When I first adopted a vegan lifestyle, I quickly realized that Italian restaurants were more or less off limits: chicken, mozzarella, beef, mozzarella, veal, mozzarella, pancetta, mozzarella, mozzarella with extra mozzarella… {Gahh.} These places can inevitably become a vegan’s worst nightmare, yet it took me a long time to come to terms with this. Now when I’m craving Italian fare, I’m able to whip up a satisfying (cruelty-free) meal at home.

Learning how to prepare food from scratch wasn’t an overnight process, but it was absolutely worth the effort, and, as a result of this knowledge, I’m now able to recreate many of my former favorite meals in much healthier ways. In fact, one of the greatest benefits of preparing your own meals is that you have complete control over what goes into them and, perhaps more importantly, what stays out of them. (It should only take a once-over of the exhaustive list of ingredients plastered on most packaged foods for it to become startlingly clear that these products might, in fact, pose serious health risks.)
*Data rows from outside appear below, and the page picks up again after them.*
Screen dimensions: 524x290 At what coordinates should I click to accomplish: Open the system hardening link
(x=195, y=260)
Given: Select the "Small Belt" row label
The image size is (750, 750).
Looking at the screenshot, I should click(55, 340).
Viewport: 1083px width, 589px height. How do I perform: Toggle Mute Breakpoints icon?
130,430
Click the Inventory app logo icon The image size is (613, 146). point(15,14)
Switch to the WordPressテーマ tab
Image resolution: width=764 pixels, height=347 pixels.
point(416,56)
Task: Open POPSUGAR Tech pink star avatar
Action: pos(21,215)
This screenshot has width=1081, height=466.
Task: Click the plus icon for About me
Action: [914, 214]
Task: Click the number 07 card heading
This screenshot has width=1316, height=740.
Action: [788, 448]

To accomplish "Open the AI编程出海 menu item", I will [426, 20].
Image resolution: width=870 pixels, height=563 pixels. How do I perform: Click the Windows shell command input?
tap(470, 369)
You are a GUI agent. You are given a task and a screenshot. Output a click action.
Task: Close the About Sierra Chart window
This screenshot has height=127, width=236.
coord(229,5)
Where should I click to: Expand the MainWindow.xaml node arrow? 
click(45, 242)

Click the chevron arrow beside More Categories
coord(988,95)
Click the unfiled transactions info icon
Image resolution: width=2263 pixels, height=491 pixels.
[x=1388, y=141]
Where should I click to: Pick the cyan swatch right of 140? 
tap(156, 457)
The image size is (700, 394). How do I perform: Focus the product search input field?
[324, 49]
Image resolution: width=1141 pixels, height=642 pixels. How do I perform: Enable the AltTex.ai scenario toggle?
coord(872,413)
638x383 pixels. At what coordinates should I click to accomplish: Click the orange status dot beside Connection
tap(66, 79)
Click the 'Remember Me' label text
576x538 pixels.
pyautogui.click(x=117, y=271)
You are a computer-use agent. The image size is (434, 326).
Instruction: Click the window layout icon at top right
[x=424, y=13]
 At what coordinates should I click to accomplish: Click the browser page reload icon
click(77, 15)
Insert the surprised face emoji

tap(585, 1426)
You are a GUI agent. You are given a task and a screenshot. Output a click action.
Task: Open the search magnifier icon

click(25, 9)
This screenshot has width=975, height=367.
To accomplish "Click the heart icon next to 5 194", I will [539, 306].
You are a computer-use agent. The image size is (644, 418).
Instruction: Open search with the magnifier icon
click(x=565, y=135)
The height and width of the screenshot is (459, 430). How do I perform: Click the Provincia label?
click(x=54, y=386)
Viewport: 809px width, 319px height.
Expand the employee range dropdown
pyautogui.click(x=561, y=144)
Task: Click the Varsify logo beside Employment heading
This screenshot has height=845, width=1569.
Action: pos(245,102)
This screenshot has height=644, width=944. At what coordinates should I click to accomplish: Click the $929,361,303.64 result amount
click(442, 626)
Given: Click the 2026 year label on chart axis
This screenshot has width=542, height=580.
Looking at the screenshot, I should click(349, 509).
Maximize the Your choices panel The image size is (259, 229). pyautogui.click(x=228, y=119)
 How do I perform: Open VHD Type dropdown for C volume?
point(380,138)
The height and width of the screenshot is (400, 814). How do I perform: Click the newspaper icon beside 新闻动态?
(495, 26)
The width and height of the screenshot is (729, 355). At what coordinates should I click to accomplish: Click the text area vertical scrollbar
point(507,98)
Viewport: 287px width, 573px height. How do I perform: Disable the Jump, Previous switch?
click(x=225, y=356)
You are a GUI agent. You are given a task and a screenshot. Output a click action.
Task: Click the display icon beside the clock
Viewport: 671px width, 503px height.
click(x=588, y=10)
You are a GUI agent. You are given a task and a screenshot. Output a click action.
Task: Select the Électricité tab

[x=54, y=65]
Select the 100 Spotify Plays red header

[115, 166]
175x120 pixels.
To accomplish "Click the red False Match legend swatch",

Before Miss P’s arrival, I often spent the entire weekend prepping food, in mass quantities, for the week ahead. With an increasingly mobile nine-month-old and several new business ventures underway, devoting that kind of time to our meals is no longer an option. Even so, I refuse to revert to highly processed foods, so, lately, I’ve been experimenting with dishes that are quick and simple to prepare, and let’s not forget, budget-friendly, because, let’s face it, in this single-income household, buying a $22 bag of Camu powder to round-off our green smoothies isn’t always practical.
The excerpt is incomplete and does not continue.